My sister suggested we dine next at Casa di Amore (2850 E. Tropicana Ave., 702-433-4967), a classic joint known as much for its food as its old-school ambiance. I went rogue and ordered lasagna, a fantastic decision because Casa’s tasted exactly like Mom’s—the perfect ratio of ricotta to ground meat and flat noodles, all swimming in a meat sauce so delicious I almost asked for more. This didn’t taste like Sunday—this tasted like Christmas.

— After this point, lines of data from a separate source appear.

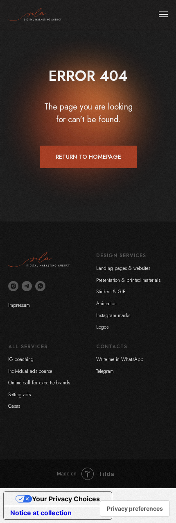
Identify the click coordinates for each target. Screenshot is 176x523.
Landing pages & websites (123, 268)
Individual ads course (30, 371)
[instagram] (13, 286)
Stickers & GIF (110, 291)
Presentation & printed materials (128, 280)
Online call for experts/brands (39, 382)
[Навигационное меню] (163, 14)
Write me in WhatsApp (119, 359)
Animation (106, 303)
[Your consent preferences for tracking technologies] (134, 508)
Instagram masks (113, 315)
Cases (14, 406)
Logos (102, 327)
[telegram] (27, 286)
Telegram (105, 371)
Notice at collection (41, 513)
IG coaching (21, 359)
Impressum (19, 305)
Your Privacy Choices (66, 499)
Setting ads (19, 394)
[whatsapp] (40, 286)
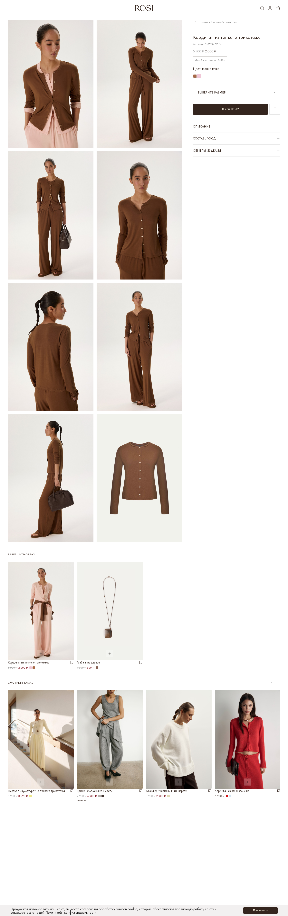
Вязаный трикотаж (225, 22)
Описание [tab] (201, 126)
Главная (205, 22)
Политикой (53, 912)
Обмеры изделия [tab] (207, 150)
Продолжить (260, 910)
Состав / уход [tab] (204, 138)
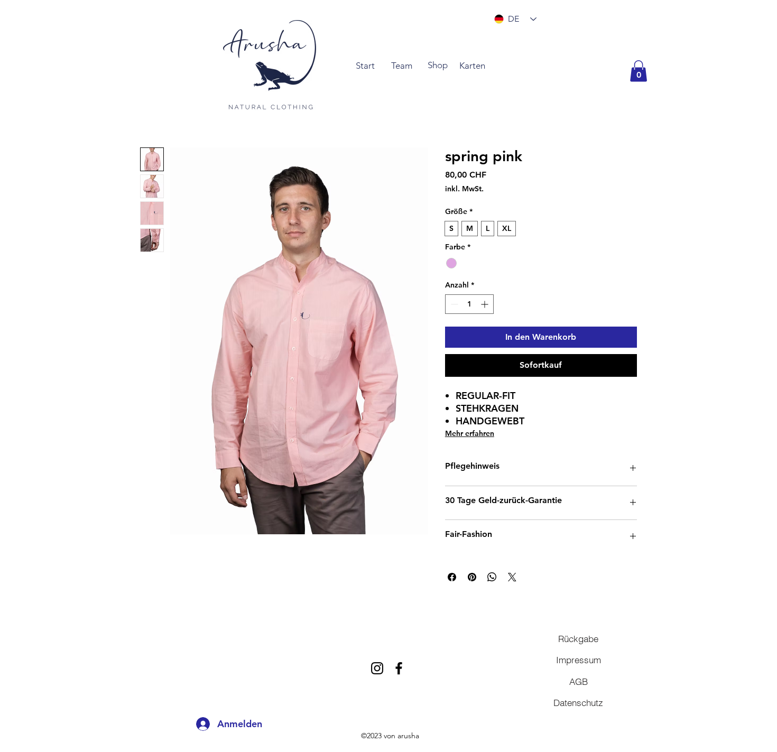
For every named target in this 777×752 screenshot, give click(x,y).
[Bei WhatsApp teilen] (492, 577)
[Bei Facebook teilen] (452, 577)
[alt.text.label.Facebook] (399, 668)
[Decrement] (453, 304)
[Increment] (485, 304)
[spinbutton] (469, 304)
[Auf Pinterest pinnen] (472, 577)
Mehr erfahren (469, 433)
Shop (438, 65)
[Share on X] (512, 577)
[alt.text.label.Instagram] (377, 668)
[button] (639, 71)
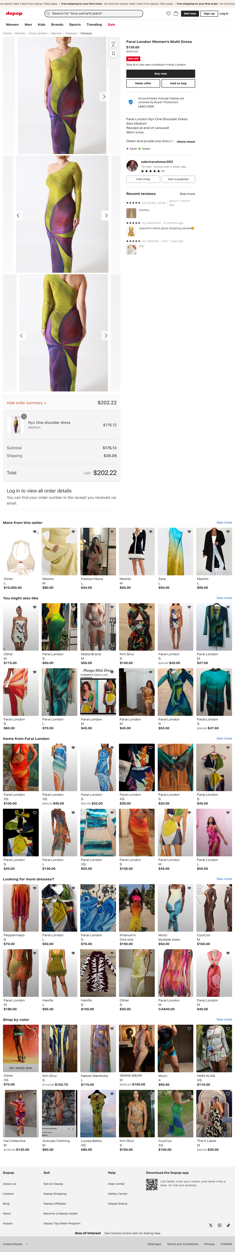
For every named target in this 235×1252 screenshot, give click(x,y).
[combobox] (93, 13)
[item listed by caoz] (176, 973)
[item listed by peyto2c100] (98, 767)
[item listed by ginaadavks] (21, 767)
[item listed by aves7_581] (176, 692)
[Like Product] (34, 531)
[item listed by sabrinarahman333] (21, 551)
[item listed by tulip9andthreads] (98, 908)
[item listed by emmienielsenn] (214, 692)
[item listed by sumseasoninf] (214, 832)
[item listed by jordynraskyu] (137, 627)
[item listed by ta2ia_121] (214, 1114)
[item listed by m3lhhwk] (98, 627)
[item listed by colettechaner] (214, 1048)
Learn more (146, 106)
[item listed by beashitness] (98, 1048)
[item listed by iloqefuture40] (21, 908)
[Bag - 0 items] (176, 13)
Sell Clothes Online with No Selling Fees (132, 1233)
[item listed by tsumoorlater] (98, 692)
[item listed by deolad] (21, 1114)
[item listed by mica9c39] (98, 973)
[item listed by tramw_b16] (137, 832)
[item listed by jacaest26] (214, 627)
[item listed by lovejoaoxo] (176, 627)
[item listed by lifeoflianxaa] (214, 908)
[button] (168, 171)
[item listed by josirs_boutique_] (137, 973)
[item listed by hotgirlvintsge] (59, 908)
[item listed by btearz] (59, 832)
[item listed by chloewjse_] (98, 1114)
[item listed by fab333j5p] (176, 767)
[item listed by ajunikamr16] (59, 973)
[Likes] (168, 13)
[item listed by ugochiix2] (59, 627)
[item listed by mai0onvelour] (137, 692)
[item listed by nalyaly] (137, 1048)
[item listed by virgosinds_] (214, 767)
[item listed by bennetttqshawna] (176, 908)
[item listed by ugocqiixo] (21, 692)
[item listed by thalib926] (176, 1048)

One local favorite I couldn’t pass up is the Bootlegger (7700 Las Vegas Blvd. S., 702-736-4939). Its owner, former Lt. Gov. Lorraine Hunt-Bono, is actually a distant relative through marriage. Would her family’s recipe taste like mine? I had to find out. I again decided on lasagna and my sister went for spaghetti and meatballs, all delicious, but what spoke to me was the tomato-basil dip, a perfect marriage of tangy tomatoes and a generous sprinkling of my favorite fresh herb. Add a few cuts of meat to the mix and this is my family’s dish.
While none of these extraordinary eateries did my family’s sauce spot-on, I’m grateful I discovered dishes that remind me of my relatives and their transcendent cuisine. The hunt is long from over—I hear Rao’s Sunday gravy might be exactly what I’m looking for—but for now I’ll spend a few more Sundays at work in my kitchen. It’s hardly anything to complain about. Who’s coming for leftovers?